The operation of such a system can be very easily traced. Whenever there should be so much currency in circulation that it would be worth less than four per cent., the surplus would at once be invested in the four per cent. interest-bearing national bond; and when business should revive and the demand for money to transact it should make money worth more than four per cent., then bonds would be converted into currency again until the equilibrium should be re-established. And whenever the demand should be such that all the money would be converted, and money still be worth more than four per cent., then the government should issue enough to produce the equilibrium.

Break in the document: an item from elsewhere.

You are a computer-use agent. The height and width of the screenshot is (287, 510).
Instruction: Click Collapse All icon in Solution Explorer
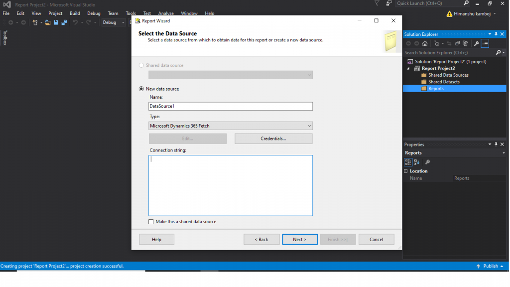458,43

Thus it is seen that the four per cent. or the three per cent. interest-bearing national bond becomes the fixed measure of value for money. It would always be worth just that amount—never any more; never any less. The gallon measure always gives just the same quantity of molasses. The yard-stick always gives just the same quantity of cloth. The pound weight always gives just the same quantity of sugar. So, too, would this measure of money always give just the same amount of real wealth, or its representative, every day, week, month or year, whether applied to wealth in business, to bonds, or to money at interest. An oscillation would be perpetually maintained; first, conversion of currency into bonds; next, conversion of bonds into currency; and whenever the supply of currency should be deficient, then the issue of more by the government to meet it. Thus there would be a people’s money regulated to financial equilibrium, which is the ultima thule of convenience for exchanging the products of industry.
It may be remarked, parenthetically, here, that even three per cent. per annum interest is altogether too greatly in favor of capital. A careful calculation of interests and general increase of the nation’s wealth discovers that less than a two per cent. interest is required to make the capitalist and the laborer stand upon an equality. Had I the time I would be glad to present you some figures to show to what condition we are tending. I will simply remark, however, if capital continue to receive the present rates of interest for the next thirty-five years, at the end of that time it will have absorbed all the wealth of the country. That is to say, that interest compounded at the rate of 6 per cent. upon the present Banking Capital will amount to a sum larger than the present aggregate of wealth together with the same rate of increase which has governed it during the past, added thereto. Is not this a sufficiently alarming fact to cause people to stop and consider the despotism into which they are rapidly merging?
Everybody who knows anything about the relations of money to the people must prefer such a money as we have indicated to any other kind. It is really the greenback system extended to all uses for which money is required, and to which is given a fixed measure of value. All people at present interested in national banks and high interest-paying bonds are constitutionally opposed to such a change in our money system. This, however, should not deter its introduction and use. The people’s welfare is what should be consulted, and made the test of all propositions that are to become theirs to practice. National banks and all banks of issue, with their drain upon the people to make their immense profits, must be done away, and banks simply as depositories for the accommodation of the people, alone exist.